⟨

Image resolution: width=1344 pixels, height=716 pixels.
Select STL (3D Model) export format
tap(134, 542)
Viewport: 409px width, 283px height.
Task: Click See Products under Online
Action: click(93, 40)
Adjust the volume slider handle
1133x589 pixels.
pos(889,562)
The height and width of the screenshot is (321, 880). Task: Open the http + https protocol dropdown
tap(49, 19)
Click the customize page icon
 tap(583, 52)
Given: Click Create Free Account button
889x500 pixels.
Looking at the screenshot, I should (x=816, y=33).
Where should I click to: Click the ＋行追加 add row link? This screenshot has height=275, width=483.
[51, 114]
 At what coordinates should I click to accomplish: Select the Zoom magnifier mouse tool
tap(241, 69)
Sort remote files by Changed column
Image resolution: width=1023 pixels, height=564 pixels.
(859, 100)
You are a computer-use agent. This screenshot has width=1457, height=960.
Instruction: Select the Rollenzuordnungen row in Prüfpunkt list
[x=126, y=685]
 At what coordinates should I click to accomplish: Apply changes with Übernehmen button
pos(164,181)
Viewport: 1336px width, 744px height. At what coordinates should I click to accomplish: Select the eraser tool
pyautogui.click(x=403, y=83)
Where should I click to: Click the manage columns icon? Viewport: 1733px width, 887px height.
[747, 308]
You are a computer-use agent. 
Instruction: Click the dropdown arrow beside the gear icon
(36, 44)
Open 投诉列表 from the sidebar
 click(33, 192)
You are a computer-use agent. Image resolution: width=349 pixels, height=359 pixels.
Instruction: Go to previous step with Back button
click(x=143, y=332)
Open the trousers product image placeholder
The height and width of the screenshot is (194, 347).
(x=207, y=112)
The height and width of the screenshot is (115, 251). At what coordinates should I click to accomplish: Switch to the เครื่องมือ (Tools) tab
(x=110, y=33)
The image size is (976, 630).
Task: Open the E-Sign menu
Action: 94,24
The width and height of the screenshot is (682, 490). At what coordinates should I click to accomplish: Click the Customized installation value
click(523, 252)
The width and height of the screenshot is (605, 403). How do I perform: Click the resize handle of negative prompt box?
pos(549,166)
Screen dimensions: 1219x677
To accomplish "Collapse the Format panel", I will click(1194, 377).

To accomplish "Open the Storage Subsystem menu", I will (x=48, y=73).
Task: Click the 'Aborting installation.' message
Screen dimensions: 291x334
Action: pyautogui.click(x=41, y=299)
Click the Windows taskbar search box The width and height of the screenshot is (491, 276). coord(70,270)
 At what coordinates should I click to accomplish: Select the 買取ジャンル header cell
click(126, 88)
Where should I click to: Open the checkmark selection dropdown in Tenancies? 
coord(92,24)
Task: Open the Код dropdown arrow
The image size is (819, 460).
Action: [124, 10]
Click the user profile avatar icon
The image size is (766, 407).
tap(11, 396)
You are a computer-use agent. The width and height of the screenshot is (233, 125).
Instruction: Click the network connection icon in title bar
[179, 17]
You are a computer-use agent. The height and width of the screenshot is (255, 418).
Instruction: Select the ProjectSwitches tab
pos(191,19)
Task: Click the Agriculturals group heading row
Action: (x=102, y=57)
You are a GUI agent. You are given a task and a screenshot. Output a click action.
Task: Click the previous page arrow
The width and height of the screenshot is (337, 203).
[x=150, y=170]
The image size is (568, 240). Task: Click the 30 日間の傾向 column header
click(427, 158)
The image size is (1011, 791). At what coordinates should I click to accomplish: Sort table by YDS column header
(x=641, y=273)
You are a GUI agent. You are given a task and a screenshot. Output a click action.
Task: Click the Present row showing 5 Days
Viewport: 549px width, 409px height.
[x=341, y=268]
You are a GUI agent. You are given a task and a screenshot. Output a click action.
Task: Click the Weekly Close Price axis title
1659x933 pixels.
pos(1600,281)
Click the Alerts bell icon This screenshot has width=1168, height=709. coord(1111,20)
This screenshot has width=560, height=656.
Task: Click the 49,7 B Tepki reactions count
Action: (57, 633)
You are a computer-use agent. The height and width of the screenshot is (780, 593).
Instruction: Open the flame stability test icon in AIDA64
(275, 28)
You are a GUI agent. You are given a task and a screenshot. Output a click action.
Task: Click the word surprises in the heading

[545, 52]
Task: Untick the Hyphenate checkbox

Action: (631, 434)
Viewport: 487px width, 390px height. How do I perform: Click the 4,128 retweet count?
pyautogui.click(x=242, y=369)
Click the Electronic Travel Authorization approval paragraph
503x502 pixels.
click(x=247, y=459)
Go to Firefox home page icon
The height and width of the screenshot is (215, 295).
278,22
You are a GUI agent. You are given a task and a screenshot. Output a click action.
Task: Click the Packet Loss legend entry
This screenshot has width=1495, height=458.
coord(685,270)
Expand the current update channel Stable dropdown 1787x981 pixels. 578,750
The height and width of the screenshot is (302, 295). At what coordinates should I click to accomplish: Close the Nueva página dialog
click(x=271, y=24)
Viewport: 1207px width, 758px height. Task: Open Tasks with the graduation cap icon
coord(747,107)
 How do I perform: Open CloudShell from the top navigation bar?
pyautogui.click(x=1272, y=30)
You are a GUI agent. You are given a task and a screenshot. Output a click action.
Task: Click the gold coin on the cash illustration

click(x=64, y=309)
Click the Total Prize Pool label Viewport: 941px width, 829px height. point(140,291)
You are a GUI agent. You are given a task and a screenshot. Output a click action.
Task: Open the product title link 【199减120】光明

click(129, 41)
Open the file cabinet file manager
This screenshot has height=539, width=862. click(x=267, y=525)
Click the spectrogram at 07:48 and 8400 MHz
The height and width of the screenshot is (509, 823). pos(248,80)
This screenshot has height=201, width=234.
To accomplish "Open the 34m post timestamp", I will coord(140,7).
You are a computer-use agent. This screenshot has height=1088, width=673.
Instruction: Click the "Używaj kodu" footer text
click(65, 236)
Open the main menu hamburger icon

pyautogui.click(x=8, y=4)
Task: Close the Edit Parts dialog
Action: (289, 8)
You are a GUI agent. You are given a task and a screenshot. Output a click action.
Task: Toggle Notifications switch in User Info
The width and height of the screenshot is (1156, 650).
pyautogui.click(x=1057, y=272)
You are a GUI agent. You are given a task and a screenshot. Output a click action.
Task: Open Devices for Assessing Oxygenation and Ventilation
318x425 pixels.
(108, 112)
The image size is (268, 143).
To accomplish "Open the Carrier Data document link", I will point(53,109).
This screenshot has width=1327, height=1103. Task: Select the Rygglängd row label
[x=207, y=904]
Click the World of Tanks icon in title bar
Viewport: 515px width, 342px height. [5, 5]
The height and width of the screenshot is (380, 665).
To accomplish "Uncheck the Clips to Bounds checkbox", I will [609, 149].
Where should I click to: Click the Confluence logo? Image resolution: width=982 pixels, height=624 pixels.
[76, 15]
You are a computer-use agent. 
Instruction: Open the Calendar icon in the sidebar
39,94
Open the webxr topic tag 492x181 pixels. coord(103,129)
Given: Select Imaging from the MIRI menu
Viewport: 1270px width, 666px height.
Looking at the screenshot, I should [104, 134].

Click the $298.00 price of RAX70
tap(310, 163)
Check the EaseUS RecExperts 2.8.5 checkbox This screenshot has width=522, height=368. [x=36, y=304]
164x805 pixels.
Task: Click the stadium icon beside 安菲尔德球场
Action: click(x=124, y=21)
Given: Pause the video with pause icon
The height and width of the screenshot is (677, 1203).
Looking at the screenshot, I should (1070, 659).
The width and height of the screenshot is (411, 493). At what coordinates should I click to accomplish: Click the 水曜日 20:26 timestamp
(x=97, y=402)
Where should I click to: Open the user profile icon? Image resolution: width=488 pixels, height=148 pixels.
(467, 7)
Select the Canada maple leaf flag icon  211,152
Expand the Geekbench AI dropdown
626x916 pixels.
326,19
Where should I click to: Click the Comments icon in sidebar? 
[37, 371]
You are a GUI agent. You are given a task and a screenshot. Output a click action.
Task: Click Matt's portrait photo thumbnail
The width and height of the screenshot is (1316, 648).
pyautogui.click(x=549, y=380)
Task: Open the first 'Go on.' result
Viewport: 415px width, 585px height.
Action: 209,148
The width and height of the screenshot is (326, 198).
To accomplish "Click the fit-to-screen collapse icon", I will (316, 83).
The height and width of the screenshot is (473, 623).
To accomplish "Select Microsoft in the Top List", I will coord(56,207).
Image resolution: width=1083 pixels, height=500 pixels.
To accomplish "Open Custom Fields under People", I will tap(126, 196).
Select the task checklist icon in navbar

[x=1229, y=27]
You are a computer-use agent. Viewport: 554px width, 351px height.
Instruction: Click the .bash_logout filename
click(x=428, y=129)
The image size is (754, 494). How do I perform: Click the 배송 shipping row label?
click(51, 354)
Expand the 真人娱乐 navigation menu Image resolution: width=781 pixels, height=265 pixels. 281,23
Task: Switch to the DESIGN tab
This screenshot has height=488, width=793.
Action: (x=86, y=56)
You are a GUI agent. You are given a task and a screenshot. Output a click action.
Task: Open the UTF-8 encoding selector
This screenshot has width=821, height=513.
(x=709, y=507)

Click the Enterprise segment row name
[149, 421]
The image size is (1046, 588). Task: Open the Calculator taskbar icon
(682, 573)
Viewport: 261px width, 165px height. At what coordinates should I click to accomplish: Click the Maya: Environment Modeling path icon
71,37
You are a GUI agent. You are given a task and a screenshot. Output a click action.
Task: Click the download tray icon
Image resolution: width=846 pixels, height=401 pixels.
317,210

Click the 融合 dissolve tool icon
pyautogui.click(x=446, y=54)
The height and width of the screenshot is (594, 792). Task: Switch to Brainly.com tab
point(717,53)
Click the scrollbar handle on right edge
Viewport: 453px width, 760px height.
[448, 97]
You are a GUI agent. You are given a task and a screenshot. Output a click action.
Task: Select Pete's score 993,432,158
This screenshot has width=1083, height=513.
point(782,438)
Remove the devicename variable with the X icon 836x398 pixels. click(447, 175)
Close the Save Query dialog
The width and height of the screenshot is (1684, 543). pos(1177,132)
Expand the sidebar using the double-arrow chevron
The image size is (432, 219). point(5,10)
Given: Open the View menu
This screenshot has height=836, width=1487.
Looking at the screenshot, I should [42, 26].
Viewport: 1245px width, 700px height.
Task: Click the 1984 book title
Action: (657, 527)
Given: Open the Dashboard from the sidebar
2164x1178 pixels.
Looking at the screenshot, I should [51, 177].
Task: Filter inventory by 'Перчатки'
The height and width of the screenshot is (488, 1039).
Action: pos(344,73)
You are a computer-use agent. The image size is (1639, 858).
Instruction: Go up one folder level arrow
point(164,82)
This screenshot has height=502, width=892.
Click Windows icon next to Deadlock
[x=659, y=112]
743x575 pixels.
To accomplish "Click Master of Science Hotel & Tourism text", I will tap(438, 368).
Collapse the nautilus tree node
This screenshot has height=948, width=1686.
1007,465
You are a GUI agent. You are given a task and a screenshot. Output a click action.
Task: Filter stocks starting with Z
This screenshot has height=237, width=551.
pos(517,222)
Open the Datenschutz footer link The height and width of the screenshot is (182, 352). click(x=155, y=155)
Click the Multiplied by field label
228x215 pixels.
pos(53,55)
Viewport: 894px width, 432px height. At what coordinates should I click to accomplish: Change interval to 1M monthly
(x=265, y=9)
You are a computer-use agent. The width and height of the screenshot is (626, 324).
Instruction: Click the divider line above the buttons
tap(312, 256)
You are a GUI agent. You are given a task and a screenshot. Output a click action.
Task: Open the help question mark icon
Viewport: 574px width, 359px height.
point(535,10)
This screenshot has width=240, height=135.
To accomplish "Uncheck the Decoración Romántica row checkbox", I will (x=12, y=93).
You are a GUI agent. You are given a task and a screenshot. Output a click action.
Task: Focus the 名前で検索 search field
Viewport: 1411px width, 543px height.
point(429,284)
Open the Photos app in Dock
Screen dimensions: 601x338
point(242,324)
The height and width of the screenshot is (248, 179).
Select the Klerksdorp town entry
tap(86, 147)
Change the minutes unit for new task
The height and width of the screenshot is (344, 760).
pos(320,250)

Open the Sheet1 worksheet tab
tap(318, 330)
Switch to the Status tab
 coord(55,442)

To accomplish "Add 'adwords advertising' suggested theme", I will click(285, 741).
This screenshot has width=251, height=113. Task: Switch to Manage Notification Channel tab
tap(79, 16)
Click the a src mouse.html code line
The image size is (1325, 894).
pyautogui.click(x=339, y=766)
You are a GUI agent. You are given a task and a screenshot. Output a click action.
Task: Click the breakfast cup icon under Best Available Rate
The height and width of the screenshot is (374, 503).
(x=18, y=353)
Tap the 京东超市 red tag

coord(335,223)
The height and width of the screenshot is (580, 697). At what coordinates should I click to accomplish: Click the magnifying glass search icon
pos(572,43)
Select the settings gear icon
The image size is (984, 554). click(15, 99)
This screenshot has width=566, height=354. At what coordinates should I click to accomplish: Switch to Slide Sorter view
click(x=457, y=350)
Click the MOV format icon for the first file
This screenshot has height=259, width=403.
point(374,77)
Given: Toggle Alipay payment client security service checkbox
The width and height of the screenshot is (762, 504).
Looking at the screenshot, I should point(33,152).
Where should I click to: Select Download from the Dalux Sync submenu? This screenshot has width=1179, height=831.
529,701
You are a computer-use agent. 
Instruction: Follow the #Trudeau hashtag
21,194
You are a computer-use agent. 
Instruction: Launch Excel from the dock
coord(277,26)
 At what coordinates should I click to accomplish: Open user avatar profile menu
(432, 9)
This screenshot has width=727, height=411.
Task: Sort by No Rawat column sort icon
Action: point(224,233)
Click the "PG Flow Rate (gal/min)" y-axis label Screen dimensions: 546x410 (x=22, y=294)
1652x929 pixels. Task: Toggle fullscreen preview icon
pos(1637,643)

⟩

▸ OBJECTIVE:
Rewrite the lines starting with the line with "Go to Firefox home page icon" and going on through the line with "coord(747,107)", replacing "graduation cap" with "mortarboard" and keeping everything else unchanged.

▸ FINISHED ANSWER:
Go to Firefox home page icon
The height and width of the screenshot is (215, 295).
278,22
You are a GUI agent. You are given a task and a screenshot. Output a click action.
Task: Click the Packet Loss legend entry
This screenshot has width=1495, height=458.
coord(685,270)
Expand the current update channel Stable dropdown 1787x981 pixels. 578,750
The height and width of the screenshot is (302, 295). At what coordinates should I click to accomplish: Close the Nueva página dialog
click(x=271, y=24)
Viewport: 1207px width, 758px height. Task: Open Tasks with the mortarboard icon
coord(747,107)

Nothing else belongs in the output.